ЗАДАНИЕ. Согласно тексту для чтения, на какое тело, описанное М. Бахтиным, похоже женское тело у Гоголя?

ТЕКСТ ДЛЯ ЧТЕНИЯ.
******

Заманивание происходит как «морока», влекущая часть тела или лица, подобно виденным прежде «живым» строениям, выдвигается и исчезает: «если они (женщины) заметят у себя что-нибудь хорошее, лоб ли, рот ли, рука ли, то уже думают, что лучшая часть их лица так первая и бросится всем в глаза и все вдруг заговорят в один голос: " какой у ней прекрасный греческий нос "... а на лицо, волосы... если и взглянут, то как на что-то постороннее... <...>...каждая обнажала свои владения до тех пор, пока чувствовала, что они способны погубить человека; остальное все было прикрыто... Эти скромности скрывали напереди и сзади то, что уже не могло нанести погибели человеку, а между тем заставляли подозревать, что там-то именно и была самая погибель» (VI, 163, 164, 167- 168).

Таким образом, всякий член женского тела, влекущий и уводящий в глубь тела, в область погибели, играет роль лона. Эта «женская» морфология мира повторяет виденное нами тело земли, состоящее из бездн и провалов: каждый член есть вход или выход. Этим женское тело у Гоголя напоминает описанное М. Бахтиным «гротескное», или «становящееся», тело карнавальной культуры. В таком теле значимы лишь те члены, которые вводят в глубины тела земли, т.е. отверстия, и те, что выводят за пределы тела (Бахтин 1990, 351—352)12. Женское тело воспроизводит виденное нами в предыдущей главе гоголевское тождество горы и бездны. Каждый шаг «маленького человека» по земле, равной женскому телу, — это момент эроса и шаг к смерти-исчезновению.

******

Записи данных.
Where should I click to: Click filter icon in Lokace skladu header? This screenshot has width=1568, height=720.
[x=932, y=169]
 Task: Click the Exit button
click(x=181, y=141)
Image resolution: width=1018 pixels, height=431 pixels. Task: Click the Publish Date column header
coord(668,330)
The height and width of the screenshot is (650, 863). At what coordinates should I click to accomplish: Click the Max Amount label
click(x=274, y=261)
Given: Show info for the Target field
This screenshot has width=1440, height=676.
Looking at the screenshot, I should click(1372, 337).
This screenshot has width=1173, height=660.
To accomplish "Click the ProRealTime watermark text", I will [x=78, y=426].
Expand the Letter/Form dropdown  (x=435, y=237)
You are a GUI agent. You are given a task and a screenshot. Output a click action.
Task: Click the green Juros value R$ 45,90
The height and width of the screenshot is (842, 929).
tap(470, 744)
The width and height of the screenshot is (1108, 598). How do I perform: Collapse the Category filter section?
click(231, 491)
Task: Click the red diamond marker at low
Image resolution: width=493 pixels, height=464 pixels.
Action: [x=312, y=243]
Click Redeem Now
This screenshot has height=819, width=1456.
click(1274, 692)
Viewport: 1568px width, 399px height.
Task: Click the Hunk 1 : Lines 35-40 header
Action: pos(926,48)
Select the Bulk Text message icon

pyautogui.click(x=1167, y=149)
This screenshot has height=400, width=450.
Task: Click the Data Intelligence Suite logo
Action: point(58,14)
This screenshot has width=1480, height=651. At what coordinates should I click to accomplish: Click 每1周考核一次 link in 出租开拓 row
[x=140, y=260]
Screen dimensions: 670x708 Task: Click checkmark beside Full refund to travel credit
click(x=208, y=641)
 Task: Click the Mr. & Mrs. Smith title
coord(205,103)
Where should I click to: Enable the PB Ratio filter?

******

РЕШЕНИЕ. На «гротескное», или «становящееся», тело карнавальной культуры.